How it happened, I can’t say. After an hour’s efforts, he softened. By the end of that hour, I felt I had glimpsed what few others had—the real reason for his chitinous ways: he was the son of a “welfare gloryhole” and he believed he wore that stigma for all to see in the melanin of his skin.
He was wrong, of course. To most men and women, his complexion was charismatic, magical, superior to their own. My own parents certainly never thought twice about my seeing him. But he never understood this. He still doesn’t, and now, it is too late.
I should have seen it. I should have realized that the son of two mothers and two fathers—a boy shuttled back and forth from “step’nt” to “step’nt” throughout childhood—might perceive families in a different way.

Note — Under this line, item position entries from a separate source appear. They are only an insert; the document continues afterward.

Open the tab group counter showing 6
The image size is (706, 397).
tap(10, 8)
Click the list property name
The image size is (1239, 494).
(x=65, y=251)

That a man from a Glory Ghetto who had struggled to escape the dark badge of its dependency might never stop struggling. That the moat might never dry up, the walls never crumble, the carapace never see a shedding no matter how much love fell upon it.
Were there alternative worlds in your eyes even then, Jory—places where Hiroshima never rose toward heaven, where the Jurassic Sea never dried, where the Visigoths held Italy for over five centuries?
I do not know. I lied to myself then, too.